《宝宝、虹吸结构、戴森吸尘器》
我问宝宝你选择哪个颜色的火车车厢,她选择了一个紫色的,也是最末端的一个车厢,我和她坐进去。我给开火车的大叔用微信扫了30块钱。我说我们要出发去公主的城堡了,我把紫色车厢用小插销插好。她很兴奋,我们坐在小火车里沿着整个广场观光,到处是灰色的水泥。我还是不停地和她说,我们要出发去公主的城堡了,她还在兴奋着,但她的眼睛我不确定有没有失望。我有一种窃喜。我在助长一个失望的形成。她的兴奋在渐渐淡下去,我感到和最初的那一刻相比。我想知道她觉得“去公主的城堡”这个愿望在她那里是不是真的,还是仅仅这些词语让她兴奋:出发、公主、城堡。我不知道她在想什么。她还不会使用句子记录自己的所思,她的所思将我排除在外,是我永远不会认识的事物。我无法认识句子表达出来的事物之外的事物。

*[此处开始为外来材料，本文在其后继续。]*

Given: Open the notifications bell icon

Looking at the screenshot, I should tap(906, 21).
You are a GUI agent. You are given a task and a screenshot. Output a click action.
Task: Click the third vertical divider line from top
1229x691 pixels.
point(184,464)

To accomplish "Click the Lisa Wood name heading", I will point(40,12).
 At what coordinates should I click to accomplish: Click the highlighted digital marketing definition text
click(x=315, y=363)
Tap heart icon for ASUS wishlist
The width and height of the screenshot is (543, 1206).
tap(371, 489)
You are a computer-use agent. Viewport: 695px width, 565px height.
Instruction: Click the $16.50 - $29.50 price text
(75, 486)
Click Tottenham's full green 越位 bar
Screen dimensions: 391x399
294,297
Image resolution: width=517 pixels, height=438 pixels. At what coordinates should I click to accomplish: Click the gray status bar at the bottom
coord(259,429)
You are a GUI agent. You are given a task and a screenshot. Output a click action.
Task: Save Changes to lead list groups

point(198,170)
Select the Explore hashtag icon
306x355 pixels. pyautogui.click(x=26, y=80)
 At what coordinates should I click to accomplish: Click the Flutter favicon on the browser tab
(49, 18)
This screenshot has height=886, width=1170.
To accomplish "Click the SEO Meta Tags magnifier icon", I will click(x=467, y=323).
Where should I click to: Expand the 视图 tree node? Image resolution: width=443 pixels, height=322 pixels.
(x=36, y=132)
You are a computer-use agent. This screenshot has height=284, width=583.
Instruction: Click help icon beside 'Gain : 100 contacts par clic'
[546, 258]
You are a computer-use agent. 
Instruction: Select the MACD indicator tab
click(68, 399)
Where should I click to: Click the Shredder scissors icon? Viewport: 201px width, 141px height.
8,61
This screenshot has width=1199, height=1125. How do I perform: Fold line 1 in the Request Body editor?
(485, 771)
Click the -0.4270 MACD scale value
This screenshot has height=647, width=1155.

我抬起头看见不远处一个商场建筑的大屏幕上王子文正在拿起一个戴森吸尘器。戴森吸尘器做得越来越好,它还会做得越来越好,这种必然让我开心,它是一条直线--------------------戴森吸尘器会做得越来越好。一个戒指被小男孩掉在水池里,小男孩的螺丝钉精灵伙伴从虹吸结构里把戒指吊出来。宝宝和我看着一部叫《螺丝钉》的动画片,在上午的沙发上。宝宝爱上了动画片里的虹吸结构。她不断重复着虹吸结构这四个字。我也第一次意识到水池的管道设计里有一个虹吸机构,我想我也爱上了虹吸结构,用我心里的一条单纯虫,我的单纯虫是紫色的,它可以帮助我进行越狱和刚爱。刚爱的刚就是刚需的那个刚。最后,我不在乎我伤害了宝宝,我告诉她我们要去公主的城堡,但转了一圈以后失败了。我也看不到任何东西。宝宝不知道我的天翻地覆,坐在这个袖珍的紫色火车厢里我也有我的悲伤和不安。我看不到任何东西。宝宝,我也需要惊奇的喂养。但已经很难再找到。有时我为此祷告。上次是在外婆家的院子里,一个农村的院子,在一片没有融化完全的雪里,我就站在那里低头祷告。右手拱在左手上,用指关节的那个部位(农村很静)抵住下巴。不知道祈祷管不管用。不过。我有一条单纯虫,我想,我能(我能朝着这个方向意愿,去决定虫子的头转向的方向)爱得起来一个虹吸结构,一个宝宝,一个戴森吸尘器。
我不知道她在想什么。她还不会使用句子记录自己的所思,她的所思将我排除在外,是我永远不会认识的事物。
戴森吸尘器做得越来越好,它还会做得越来越好,这种必然让我开心,它是一条直线--------------------戴森吸尘器会做得越来越好。
宝宝不知道我的天翻地覆,坐在这个袖珍的紫色火车厢里我也有我的悲伤和不安。我看不到任何东西。宝宝,我也需要惊奇的喂养。但已经很难再找到。
@lbdesansheng #1 🤝
鸦片你是一位彻底的诗人,感觉你的不分行的文字也和分行的文字一样,都是诗。